Après l’honnête succès du premier volet, voici donc la conclusion du diptyque consacré aux trois mousquetaires. Milady reprend les événements où il les avait laissés, et ne tranche en rien avec toute l’atmosphère et la direction artistique générale, l’intégralité de la saga ayant été tournée d’un seul tenant. On remarquera néanmoins quelques efforts consentis dans l’étalonnage et une volonté d’estomper la brunasserie générale pour laisser s’émanciper quelques couleurs, tout en composant quelques plans très picturaux sur les rais de lumière filtrant par les architectures médiévales ou classiques. Pour le reste, les mêmes qualités font de ce volet un honnête grand spectacle à l’ancienne, où le soin de la reconstitution est mis à l’honneur, des costumes à cette superbe virée patrimoniale d’une bâtisse à l’autre, des châteaux brumeux à une citadelle assaillie par la marée. L’ouverture sur la mer, le ciel et les navires du belliqueux voisin apportent un souffle nouveau à une intrigue qui restait plus locale et en intérieurs dans le premier volet, et la gestion des plans de drone dynamise avec pertinence cet élan, que ce soit lors de la course sur les remparts, deux ennemis sur le pilori face à la marée ou le recul sur une cohorte donnant à voir des préparatifs de guerre étendus à une plaine entière.

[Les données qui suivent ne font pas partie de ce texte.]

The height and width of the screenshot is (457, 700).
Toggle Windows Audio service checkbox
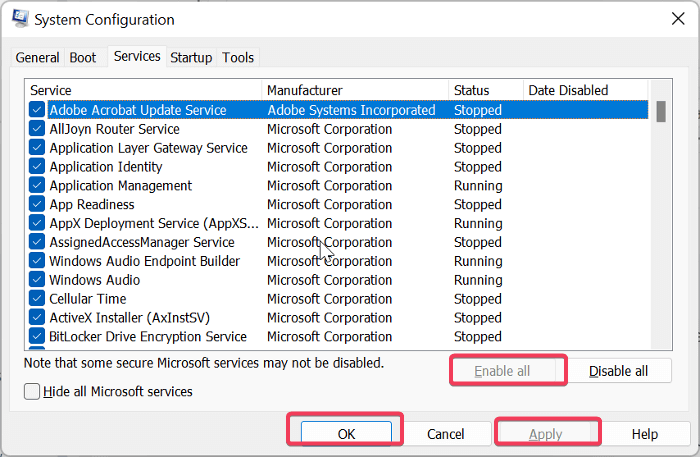(x=37, y=280)
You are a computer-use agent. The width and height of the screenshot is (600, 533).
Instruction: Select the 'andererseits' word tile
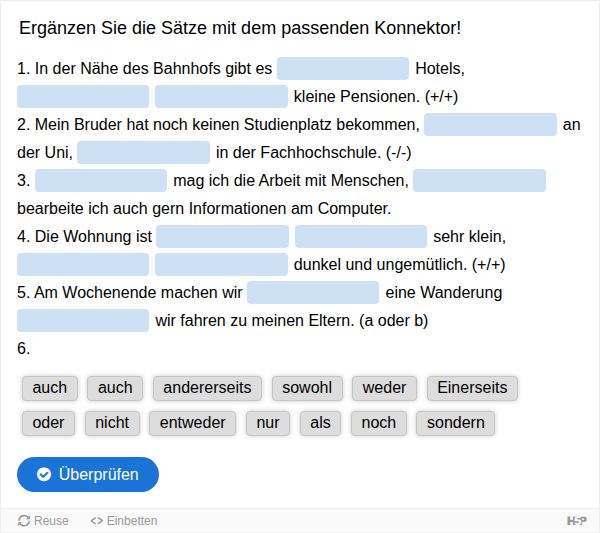click(x=207, y=388)
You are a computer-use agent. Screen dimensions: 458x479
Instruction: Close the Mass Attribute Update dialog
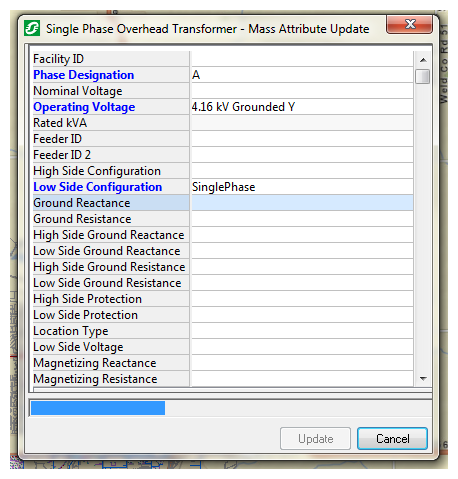(409, 24)
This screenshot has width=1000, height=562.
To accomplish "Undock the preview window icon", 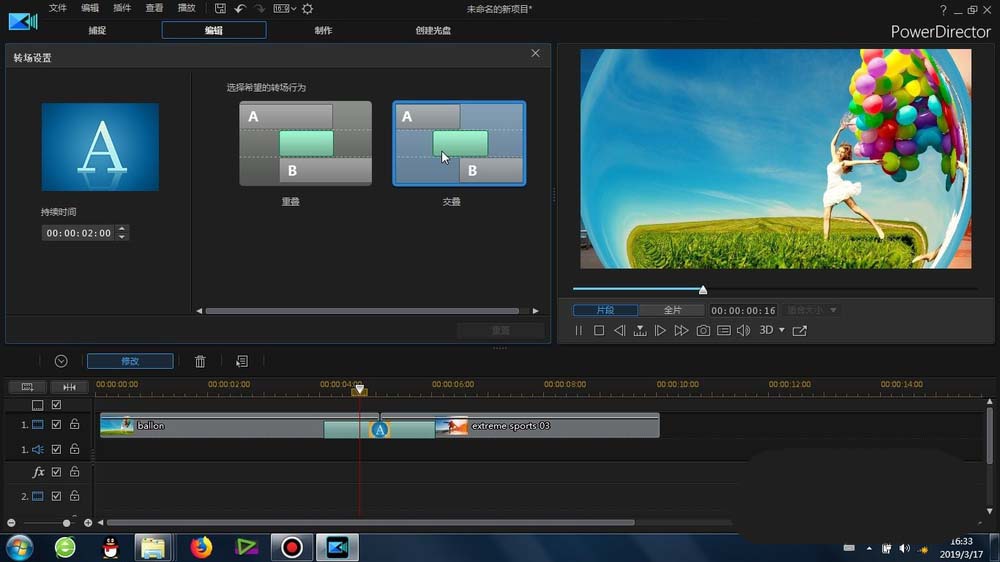I will pyautogui.click(x=800, y=330).
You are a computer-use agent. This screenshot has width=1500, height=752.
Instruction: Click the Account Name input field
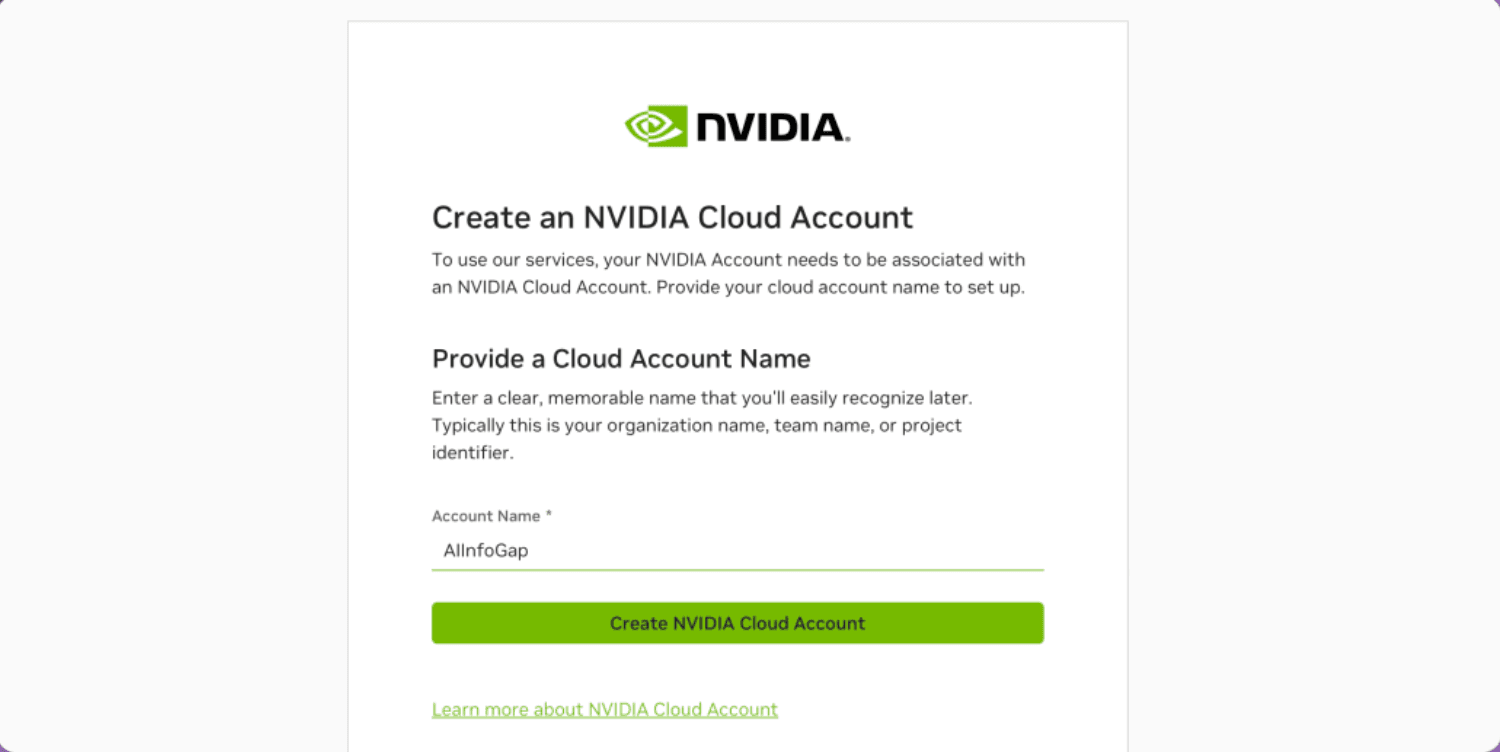click(737, 550)
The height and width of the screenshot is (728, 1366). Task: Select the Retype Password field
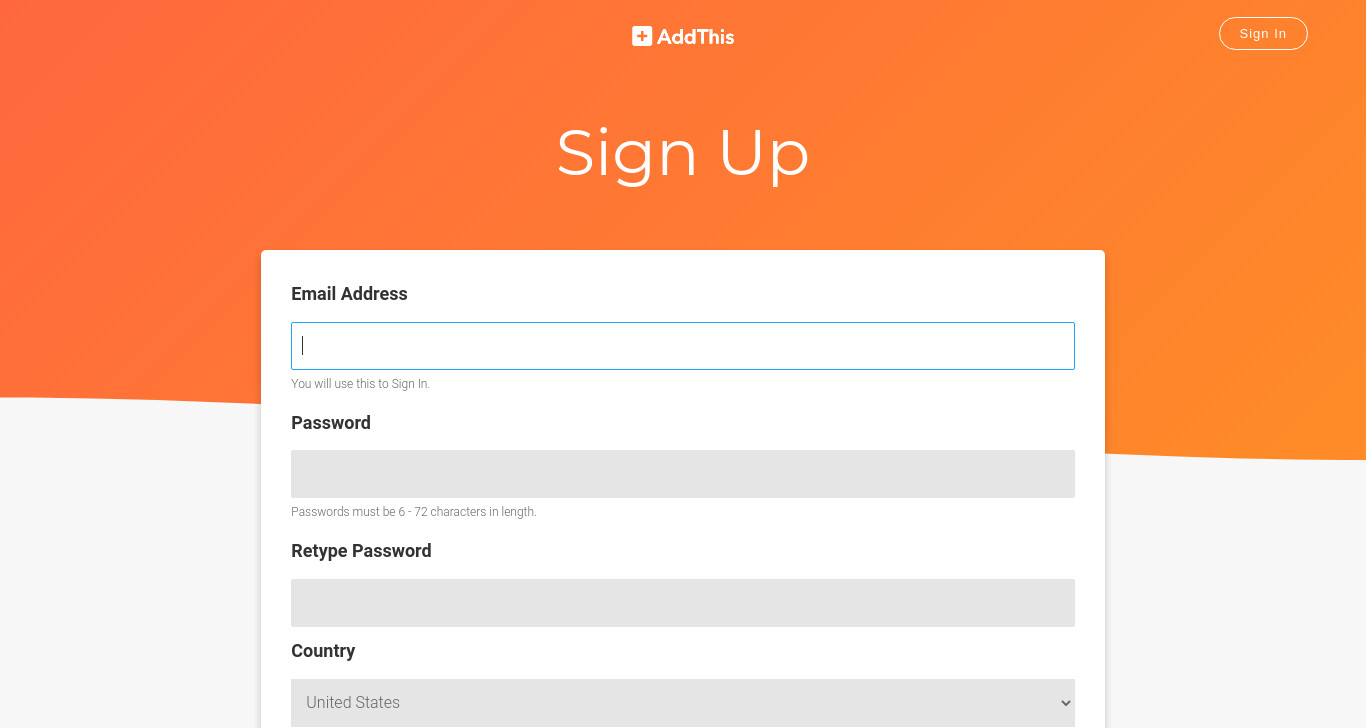[x=683, y=603]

Le morceau de bravoure (l’assaut de la citadelle) restera assez limité sur le registre épique – on est encore loin d’un Cyrano de Bergerac, mais parvient à combiner quelques jolies trouvailles qui ne perdent jamais de vue les arcs narratifs individuels. L’action reste assez laborieuse, toujours rivée à cette caméra embarquée à l’épaule dans des plans séquence qui, certes, attestent d’un vrai savoir-faire des comédiens/cascadeurs, mais perdent souvent en lisibilité, même si le duel final dans les flammes gagne en puissance lorsqu’il se dilate sur deux niveaux et un jeu asses malin des espaces mobiles.
Le film gagne surtout en richesse dans son écriture, évitant de prolonger les écueils du prédécesseur. Si les dialogues jouent toujours la carte d’un vintage littéraire qui peut laisser de marbre (« Prends garde D’Artagnan, cette femme t’a envoûté ! »), la distribution des personnages s’équilibre davantage, ménageant à Cassel, Marmaï et Duris des espaces où leurs blessures et leur humour peuvent enrichir l’intrigue principale – et le jeu assez limité de François Civil, bien plus à l’aise dans les films contemporains.
Milady, a l’honneur dans ce film, permet surtout à Eva Green de prendre le premier rôle, que ce soit dans les lieux qu’elle vampirise ou les obsessions de plusieurs protagonistes. L’idée de renverser certains rapports de force (physiques, mentaux ou sexuels) ne manque pas de saveur, et contrebalance la romance un peu fade entre les jeunes premiers, et un récit qui multiplie les rebondissements au romanesque suranné. En somme, quelques salutaires efforts pour dépoussiérer une machine qui se doit de rester dans le registre qu’elle tente de remettre en selle, et en salle.